- [Written problem]:
Pick up the Houlihan Lokey director compensation program after its last sentence and keep writing it.

- [Passage shown]:
HOULIHAN LOKEY, INC.

DIRECTOR COMPENSATION PROGRAM

 

Eligible Directors (as defined below) on the board of directors (the “Board”) of Houlihan Lokey, Inc. (the “Company”) shall be eligible to receive cash and equity compensation as set forth in this Director Compensation Program (this “Program”).  The cash and equity compensation described in this Program shall be paid or be made, as applicable, automatically and without further action of the Board, to each member of the Board who (i) is not an employee of the Company or any parent or subsidiary of the Company and (ii) is not appointed to the Board by either ORIX USA Corporation or the trust established under that certain Voting Trust Agreement, by and among the Company, certain stockholders of the Company and the trustees thereto, as may be amended (each, a “Eligible Director”), who may be eligible to receive such cash or equity compensation, unless such Eligible Director declines the receipt of such cash or equity compensation by written notice to the Company.

[Some rows]

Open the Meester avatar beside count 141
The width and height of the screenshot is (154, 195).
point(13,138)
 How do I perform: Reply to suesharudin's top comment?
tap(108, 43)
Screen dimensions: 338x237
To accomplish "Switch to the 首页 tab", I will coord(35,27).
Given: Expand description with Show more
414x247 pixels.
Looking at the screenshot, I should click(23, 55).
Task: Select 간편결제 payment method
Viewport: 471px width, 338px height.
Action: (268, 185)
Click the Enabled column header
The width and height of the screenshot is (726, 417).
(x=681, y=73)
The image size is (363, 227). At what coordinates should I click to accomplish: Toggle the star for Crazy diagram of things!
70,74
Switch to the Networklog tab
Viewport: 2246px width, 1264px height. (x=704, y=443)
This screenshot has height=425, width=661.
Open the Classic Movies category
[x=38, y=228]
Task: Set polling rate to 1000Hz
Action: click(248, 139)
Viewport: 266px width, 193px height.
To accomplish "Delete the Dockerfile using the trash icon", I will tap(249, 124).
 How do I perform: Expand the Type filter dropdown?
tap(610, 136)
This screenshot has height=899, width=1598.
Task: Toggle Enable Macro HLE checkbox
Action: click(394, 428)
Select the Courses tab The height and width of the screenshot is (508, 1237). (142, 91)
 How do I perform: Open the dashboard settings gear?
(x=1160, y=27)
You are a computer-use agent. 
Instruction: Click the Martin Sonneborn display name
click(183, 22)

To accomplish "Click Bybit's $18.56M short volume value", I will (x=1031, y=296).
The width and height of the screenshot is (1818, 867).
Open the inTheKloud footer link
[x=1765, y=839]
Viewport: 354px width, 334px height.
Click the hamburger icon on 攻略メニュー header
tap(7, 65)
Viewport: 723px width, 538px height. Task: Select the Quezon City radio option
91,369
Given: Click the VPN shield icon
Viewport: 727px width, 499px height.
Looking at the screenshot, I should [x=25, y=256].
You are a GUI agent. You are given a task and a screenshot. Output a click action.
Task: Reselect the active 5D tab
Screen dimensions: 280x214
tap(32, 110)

- [Exercise output]:
 

This Program shall become effective upon the closing of the Company’s initial public offering of its Class A common stock (the “IPO Closing Date”) and shall remain in effect until it is revised or rescinded by further action of the Board.  This Program may be amended, modified or terminated by the Board at any time in its sole discretion.  No Eligible Director shall have any rights hereunder, except with respect to equity awards granted pursuant to Section 2 of this Program.

 

1.                                    Cash Compensation.

 

a.                                     Annual Retainers.  Effective upon the IPO Closing Date, each Eligible Director shall be eligible to receive an annual cash retainer of $62,500 for service on the Board.

 

b.                                    Payment of Retainers.  The annual cash retainers described in Section 1(a) above shall be earned on a quarterly basis based on a calendar quarter and shall be paid by the Company in arrears not later than thirty days following the end of each calendar quarter.  In the event an Eligible Director does not serve as an Eligible Director for an entire calendar quarter, the retainer paid to such Eligible Director shall be prorated for the portion of such calendar quarter actually served as an Eligible Director.  For the avoidance of doubt, no Eligible Director will receive any annual cash retainer (or portion thereof) under Section 1(a) above with respect to services provided to the Company prior to the IPO Closing Date.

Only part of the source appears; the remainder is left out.